* [Excerto selecionado]
★ ★ ★ ★ ★

[“ouves eu”, sinestesia & pontuação: Nave de Âmbar de Porfírio Al Brandão]
Integrando-se em tautologia na coleção “prazeres poéticos”,
esta Nave de Âmbar avança no espaço e
distende-se no tempo, sendo, no passo, lugar sagrado, poético, iniciático.
Afirmando-se
navio residual, é de estilhaços vitais que a viagem se faz, perscrutando-se
espelhos, vitrais e estrelas. É de um tempo antigo que o Poeta fala, de um
espaço contíguo, habitável, quotidianamente interior, restaurando raízes e
frutos memoriais.

★ ★ ★ ★ ★

* [Dados extraídos]

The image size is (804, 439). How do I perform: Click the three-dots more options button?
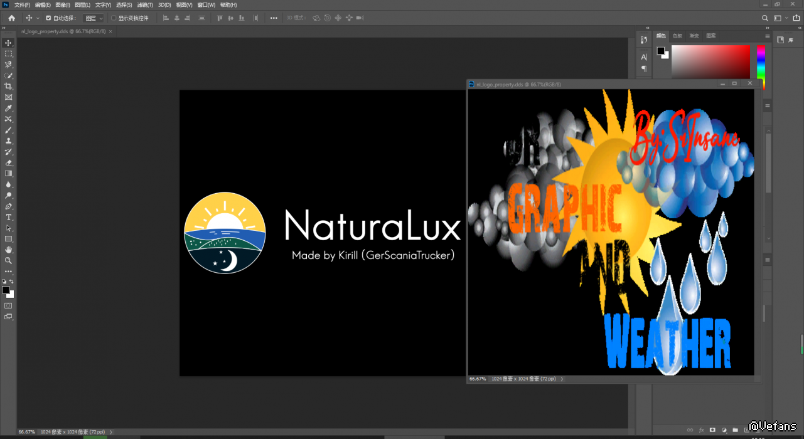[x=274, y=18]
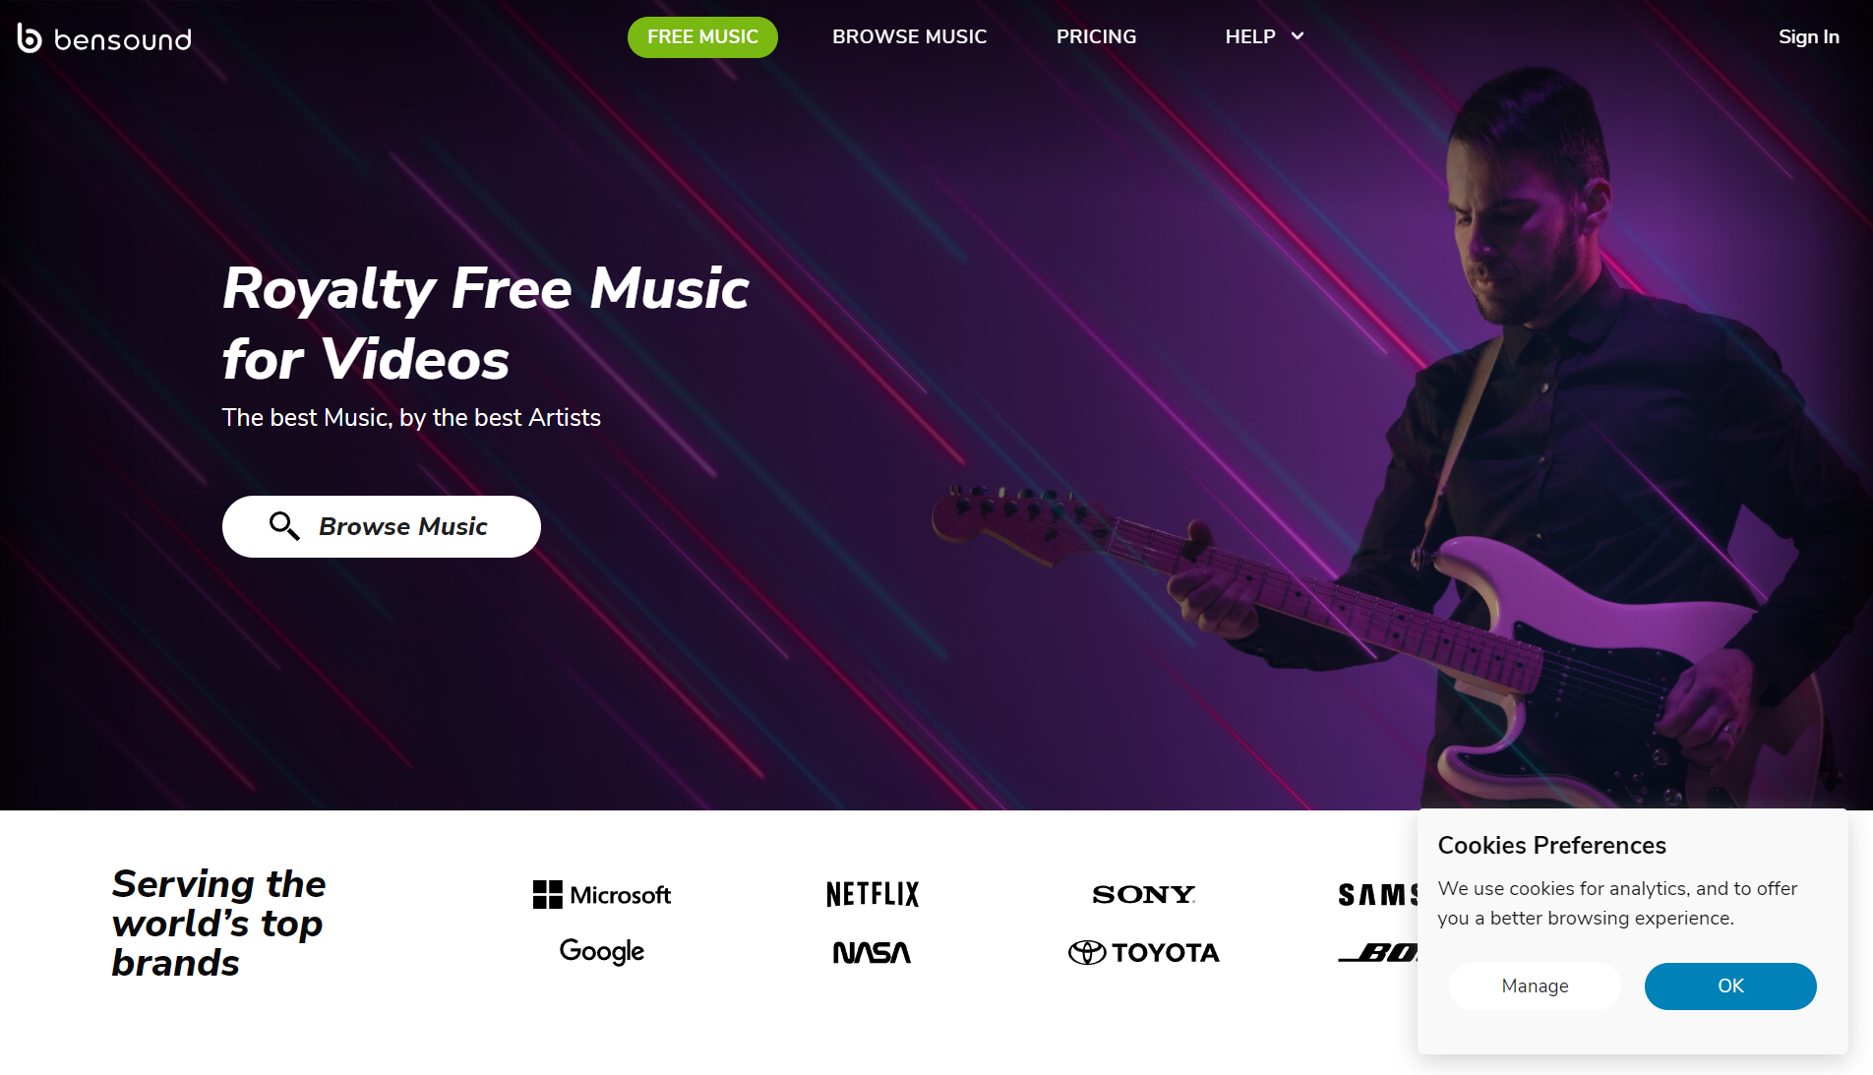Accept cookies with the OK button

1730,985
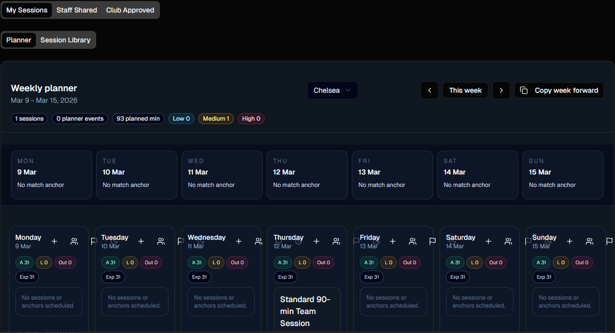Viewport: 615px width, 333px height.
Task: Switch to the Staff Shared tab
Action: pos(76,10)
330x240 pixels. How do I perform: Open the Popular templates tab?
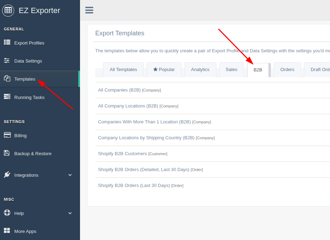point(164,70)
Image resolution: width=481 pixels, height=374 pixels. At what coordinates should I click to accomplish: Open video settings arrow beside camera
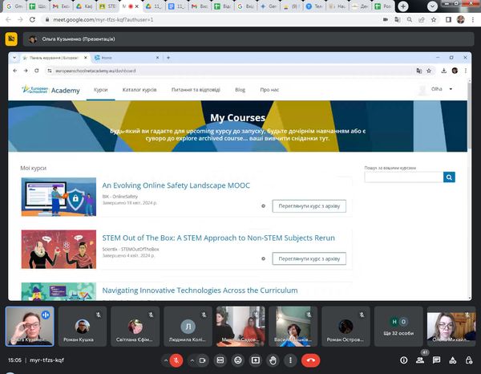(x=192, y=360)
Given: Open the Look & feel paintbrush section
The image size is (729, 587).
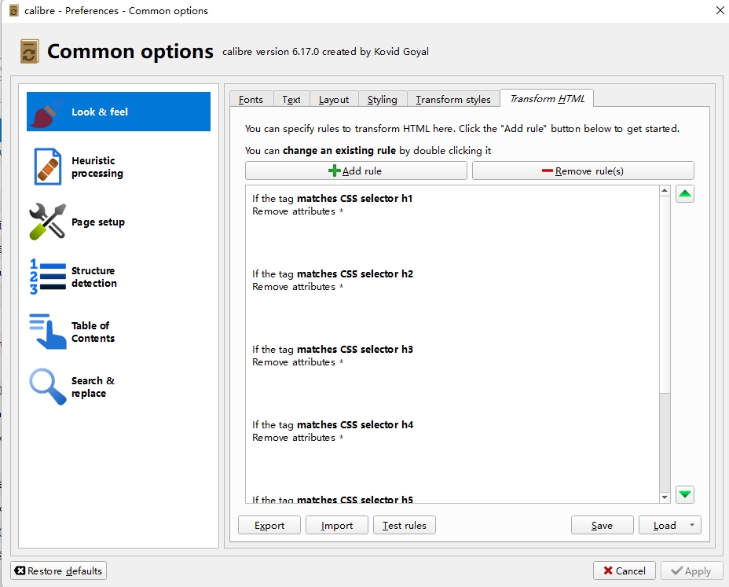Looking at the screenshot, I should pos(47,112).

★ ★ ★ ★ ★

* [O que se pede]
Prossiga o excerto sobre a Nave de Âmbar, de Porfírio Al Brandão, a partir da última frase apresentada.

* [A sua resposta]
Do silêncio vindo, dele sendo, é desse ruído o “navio de
espelhos” de Al Brandão. Repito, do silêncio, dos “cristais da respiração”, do
nome, da nomeação. [poema da p. 7.]
Navegando desde há anos, esta poesia brandoniana mantém-se
visceral, do coração, cordial, funcionando o músculo como o ouriço de Derrida,
abrindo-se e fechando-se, mostrando o dentro e o fora. Na pele e no reverso, na
pele permanece o vulcão de palavras [poema da p. 10], declinando órgãos,
biologias, geografias, bocas e falhas, encontros e desencontros… Rompendo, o
fundo material decapita-se em raros golpes de agramaticalidade – de pontuação, v.g., em boa parte da Nave.
Do corpo sendo a poesia, eis que ele armazena, engaveta e
dissemina como um formidável armário de transcendências simples colhidas na
pétala nox.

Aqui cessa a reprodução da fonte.